Ensuite, il me donna de grossiers vêtements de rechange et se mit à cuire quelques poissons. Je fis là, avec ces poissons, des olives, du pain dur et une poignée de figues sèches, un repas magnifique, pendant lequel l’homme me raconta des histoires pleines de saveur, de réalisme et de malice méridionale. Après quoi, je lui exprimai une fois de plus ma reconnaissance et je me sentis saisir par une invincible torpeur.

« — Vous êtes mort de fatigue ! remarqua mon hôte. Il n’y a qu’une chose à faire, mettez-vous là et roupillez…

« Il n’y avait qu’à lui obéir. Je m’étendis sur un matelas de varech, je tombai dans un sommeil profond et qui, pourtant, fut interrompu par je ne sais quelle inquiétude du subconscient…

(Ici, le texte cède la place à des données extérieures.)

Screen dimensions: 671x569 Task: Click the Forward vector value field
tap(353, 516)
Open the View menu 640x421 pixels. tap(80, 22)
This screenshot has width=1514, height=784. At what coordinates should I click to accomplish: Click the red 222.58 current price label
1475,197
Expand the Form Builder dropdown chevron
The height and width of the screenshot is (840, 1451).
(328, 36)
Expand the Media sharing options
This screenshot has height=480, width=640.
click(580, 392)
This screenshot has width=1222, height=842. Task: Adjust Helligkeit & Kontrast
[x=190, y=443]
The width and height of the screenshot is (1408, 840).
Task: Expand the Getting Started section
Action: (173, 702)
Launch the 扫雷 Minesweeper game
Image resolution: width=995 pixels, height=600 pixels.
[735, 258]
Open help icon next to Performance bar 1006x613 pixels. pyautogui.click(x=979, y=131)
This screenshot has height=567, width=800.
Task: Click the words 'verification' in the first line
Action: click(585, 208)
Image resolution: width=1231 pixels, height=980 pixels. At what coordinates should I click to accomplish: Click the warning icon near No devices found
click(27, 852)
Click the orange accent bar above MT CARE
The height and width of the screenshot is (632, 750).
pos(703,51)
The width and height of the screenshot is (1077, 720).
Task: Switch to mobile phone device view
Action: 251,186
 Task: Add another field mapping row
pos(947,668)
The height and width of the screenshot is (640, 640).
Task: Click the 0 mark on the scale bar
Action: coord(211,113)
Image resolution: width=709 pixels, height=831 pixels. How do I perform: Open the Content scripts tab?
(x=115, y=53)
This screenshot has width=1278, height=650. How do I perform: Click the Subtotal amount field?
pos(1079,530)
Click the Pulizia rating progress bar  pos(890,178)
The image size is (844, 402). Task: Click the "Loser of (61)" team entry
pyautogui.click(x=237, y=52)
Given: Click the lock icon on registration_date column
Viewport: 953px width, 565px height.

« Je n’ouvris pas tout de suite les yeux. Et, quand je les ouvris, ce ne fut qu’à peine. À travers mes cils, j’entrevis mon sauveur, près du feu. Il palpait mes vêtements, qui séchaient sur une corde… Tout à coup, je vis qu’il tenait mon porte-monnaie… Il l’examina, d’un air rêveur, et l’ayant ouvert, il eut un tressaillement. Puis, avec précaution, il tourna le visage de mon côté : j’avais fermé les yeux ; d’instinct, je respirais comme on respire pendant le sommeil… Alors, avec un soupir, il plongea ses gros doigts dans le porte-monnaie, qui était bourré, il en retira trois ou quatre pièces d’or et le remit en place…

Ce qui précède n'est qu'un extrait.